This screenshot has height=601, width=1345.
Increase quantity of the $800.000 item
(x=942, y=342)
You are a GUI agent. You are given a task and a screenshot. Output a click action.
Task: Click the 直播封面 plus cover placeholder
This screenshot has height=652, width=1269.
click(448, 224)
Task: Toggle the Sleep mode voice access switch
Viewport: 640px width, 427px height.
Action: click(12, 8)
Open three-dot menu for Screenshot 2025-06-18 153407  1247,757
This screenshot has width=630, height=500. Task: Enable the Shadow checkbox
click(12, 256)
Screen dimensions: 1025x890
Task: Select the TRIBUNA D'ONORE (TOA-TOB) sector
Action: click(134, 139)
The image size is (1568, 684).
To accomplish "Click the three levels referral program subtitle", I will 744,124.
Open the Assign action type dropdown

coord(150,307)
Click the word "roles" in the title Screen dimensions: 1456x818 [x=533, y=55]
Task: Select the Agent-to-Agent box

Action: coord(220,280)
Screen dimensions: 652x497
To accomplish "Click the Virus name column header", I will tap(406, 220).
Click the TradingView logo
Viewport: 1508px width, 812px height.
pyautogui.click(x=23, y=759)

• _Required action_:
The entire listing is to be reproduced without alteration.

• _Solution to this problem_:
This screenshot has height=601, width=1345.
Increase quantity of the $800.000 item
(x=942, y=342)
You are a GUI agent. You are given a task and a screenshot. Output a click action.
Task: Click the 直播封面 plus cover placeholder
This screenshot has height=652, width=1269.
click(448, 224)
Task: Toggle the Sleep mode voice access switch
Viewport: 640px width, 427px height.
Action: click(12, 8)
Open three-dot menu for Screenshot 2025-06-18 153407  1247,757
This screenshot has width=630, height=500. Task: Enable the Shadow checkbox
click(12, 256)
Screen dimensions: 1025x890
Task: Select the TRIBUNA D'ONORE (TOA-TOB) sector
Action: click(134, 139)
The image size is (1568, 684).
To accomplish "Click the three levels referral program subtitle", I will 744,124.
Open the Assign action type dropdown

coord(150,307)
Click the word "roles" in the title Screen dimensions: 1456x818 [x=533, y=55]
Task: Select the Agent-to-Agent box

Action: coord(220,280)
Screen dimensions: 652x497
To accomplish "Click the Virus name column header", I will tap(406, 220).
Click the TradingView logo
Viewport: 1508px width, 812px height.
pyautogui.click(x=23, y=759)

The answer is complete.